Activity: Your answer should consist solely of the lines from the one holding "Task: Click the" through the final line of the entries, reproduced exactly and without pictures.

Stored data entries:
·····

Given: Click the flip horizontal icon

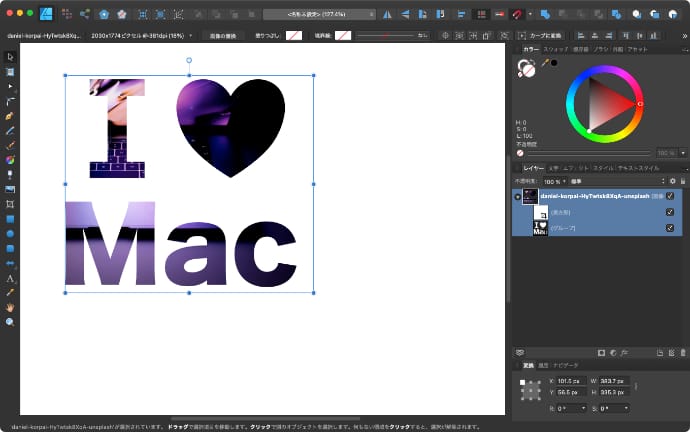Looking at the screenshot, I should 387,14.
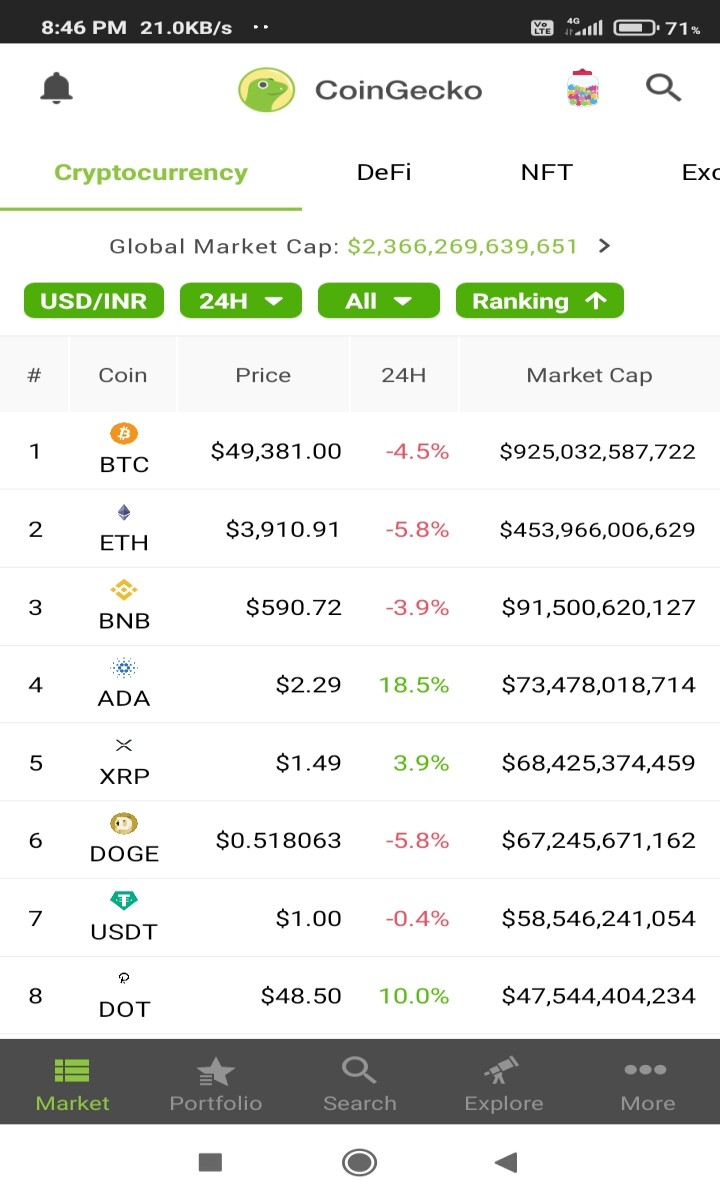The width and height of the screenshot is (720, 1200).
Task: Open Explore telescope icon
Action: 503,1071
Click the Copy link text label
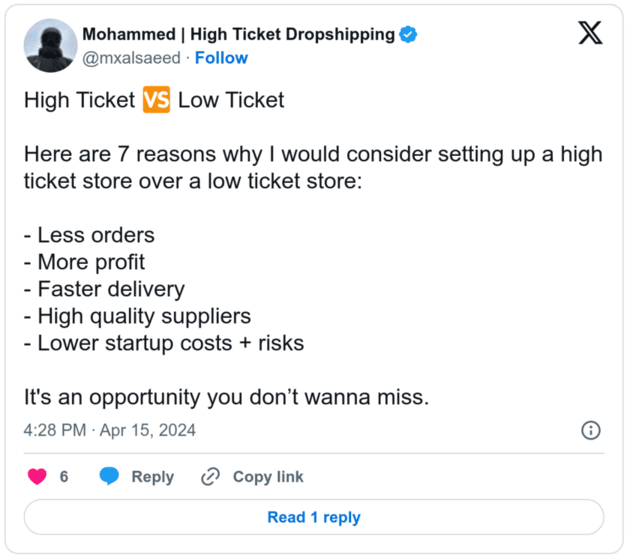The width and height of the screenshot is (627, 558). [x=268, y=477]
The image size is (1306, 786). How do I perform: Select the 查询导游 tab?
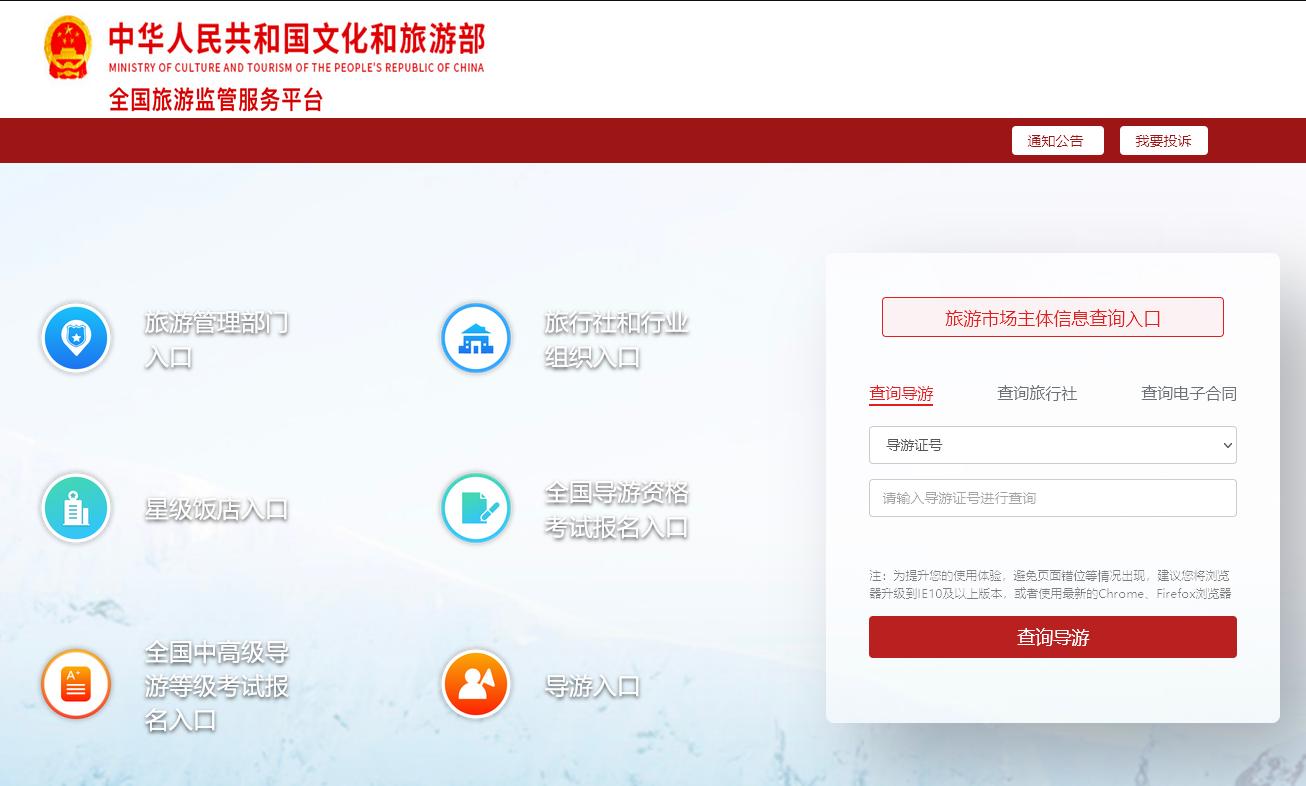click(x=900, y=393)
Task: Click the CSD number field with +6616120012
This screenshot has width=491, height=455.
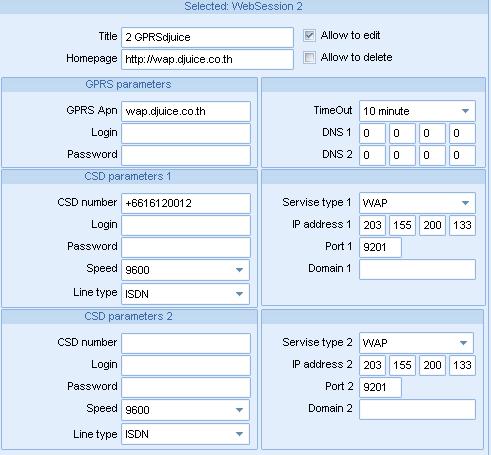Action: (x=186, y=203)
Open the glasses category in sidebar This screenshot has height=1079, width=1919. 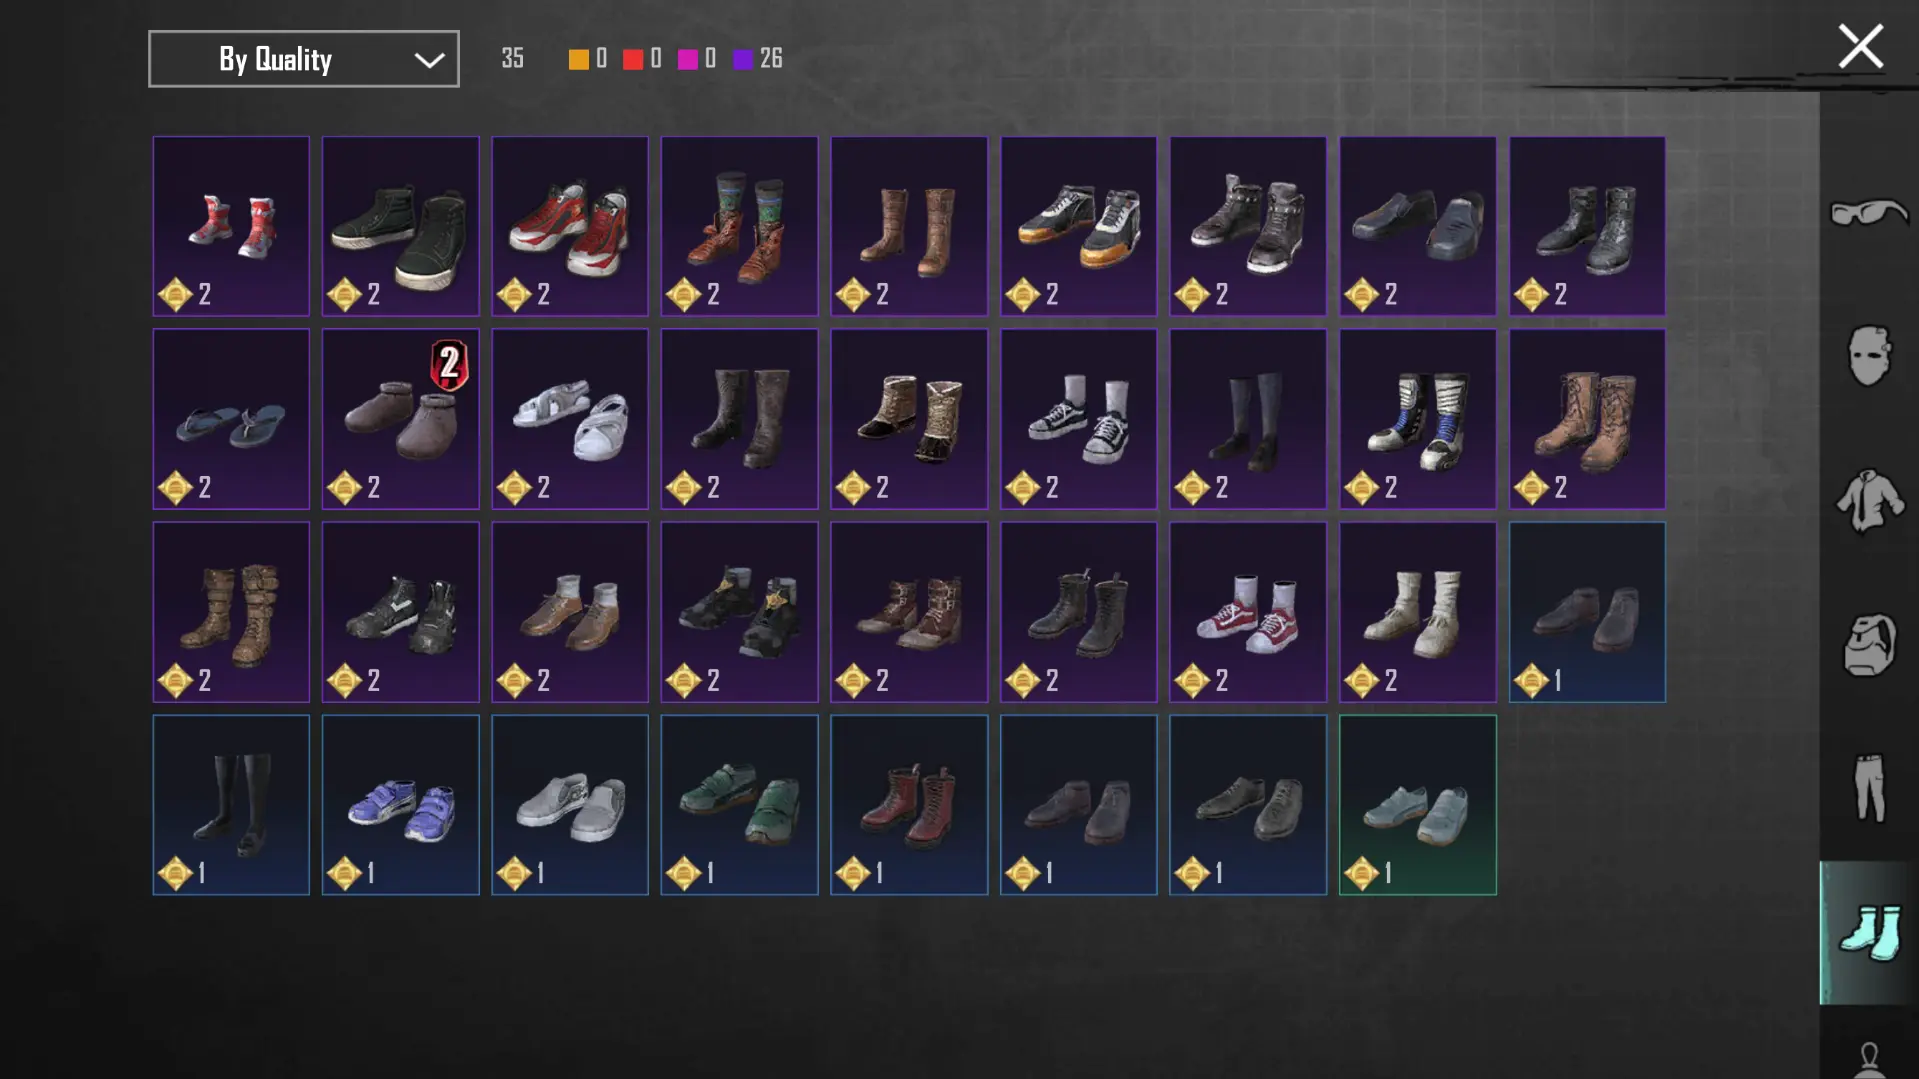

·····

The answer:
Task: Click the CSD number field with +6616120012
This screenshot has width=491, height=455.
Action: (x=186, y=203)
Open the glasses category in sidebar This screenshot has height=1079, width=1919. 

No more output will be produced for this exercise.